A perda de olfato é cada vez mais comum. Apesar de a covid-19 ter trazido o tema para a atenção pública, muitas pessoas já sofriam em silêncio, de forma crónica e sem diagnóstico claro. A pandemia mostrou ainda como esta condição afeta não só a perceção sensorial, mas também a esfera emocional, alimentar, social e profissional. Para alguns doentes, a ausência de olfato mantém-se durante meses ou anos, mesmo após terapêuticas como corticoides, vitaminas ou reabilitação olfativa.
Neste contexto, surgiu a necessidade de explorar novas soluções. Uma das mais promissoras é a injeção de plasma rico em plaquetas (PRP) na mucosa olfativa.
PLASMA RICO EM PLAQUETAS NA PERDA DE OLFATO
O PRP é obtido a partir de sangue do próprio doente, centrifugado para isolar a fração mais rica em fatores de crescimento. Esse concentrado é injetado, sob anestesia local e com controlo endoscópico, numa zona específica da cavidade nasal onde se encontra a mucosa olfativa.
O procedimento é realizado em ambulatório, é praticamente indolor e já demonstrou eficácia em vários estudos, com melhorias significativas em casos de anosmia (sem olfato) ou hiposmia (olfato diminuído) persistente.
Importa salientar que nem todos os doentes são candidatos. Antes de propor a técnica, é essencial uma avaliação médica completa em consulta de otorrinolaringologia, que deve incluir exame endoscópico, diagnóstico clínico rigoroso, exclusão de causas estruturais ou inflamatórias e testes objetivos como o Sniffin’ Sticks. Só após esta análise é possível considerar a realização do procedimento.
EXPERIÊNCIA CLÍNICA
Esta técnica já tem vindo a ser aplicada com sucesso em diferentes centros nacionais e internacionais, com resultados favoráveis e consistentes. No Hospital da Luz foi utilizada em doentes com mais de 12 meses de perda olfativa sem resposta a outros tratamentos, tendo-se verificado melhoria objetiva e subjetiva do olfato e ausência de complicações relevantes.
Além de segura e minimamente invasiva, pode ser repetida em casos selecionados.
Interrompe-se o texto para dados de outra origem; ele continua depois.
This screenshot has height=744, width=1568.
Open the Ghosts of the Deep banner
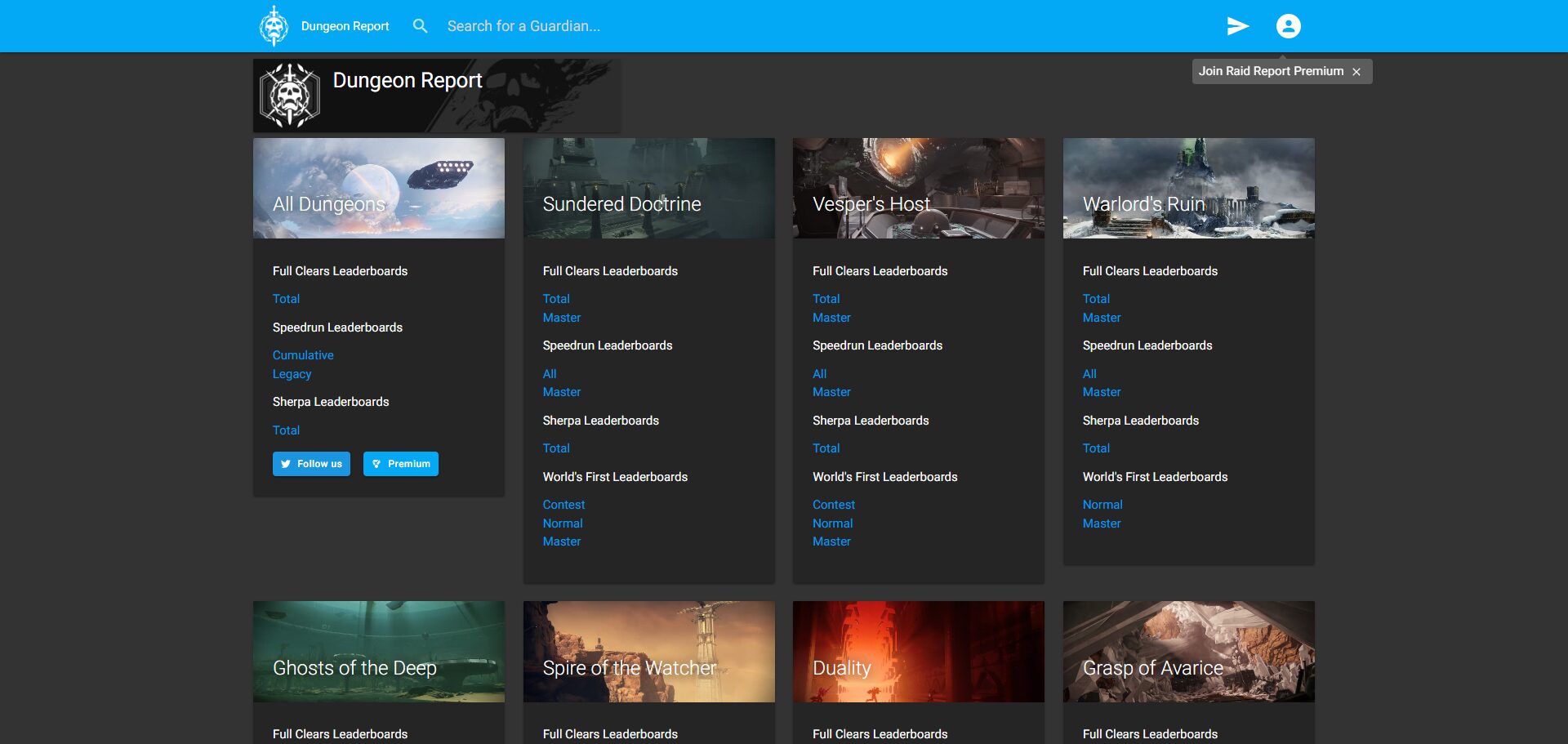point(378,652)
Não substitui outras abordagens, mas representa uma alternativa válida quando os métodos convencionais falham, devolvendo esperança a quem se sentia sem opções.
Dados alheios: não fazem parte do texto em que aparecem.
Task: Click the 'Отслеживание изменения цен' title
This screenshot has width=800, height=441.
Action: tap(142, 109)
Naturalmente, ainda existem questões a estudar: impacto a longo prazo, eficácia em diferentes causas e formas de personalizar o tratamento. No entanto, a experiência acumulada ao longo dos últimos anos é encorajadora e reforça o papel da otorrinolaringologia na reabilitação olfativa.
O PRP representa mais do que uma técnica: é uma mudança de paradigma, que transforma a resignação em ação e abre caminho para uma reabilitação ativa.
Se perdeu o olfato, recentemente ou há muito tempo, saiba que há novas opções. A resposta pode não ser imediata nem garantida, mas começa sempre da mesma forma: com um diagnóstico certo e uma avaliação cuidada em consulta de otorrinolaringologia.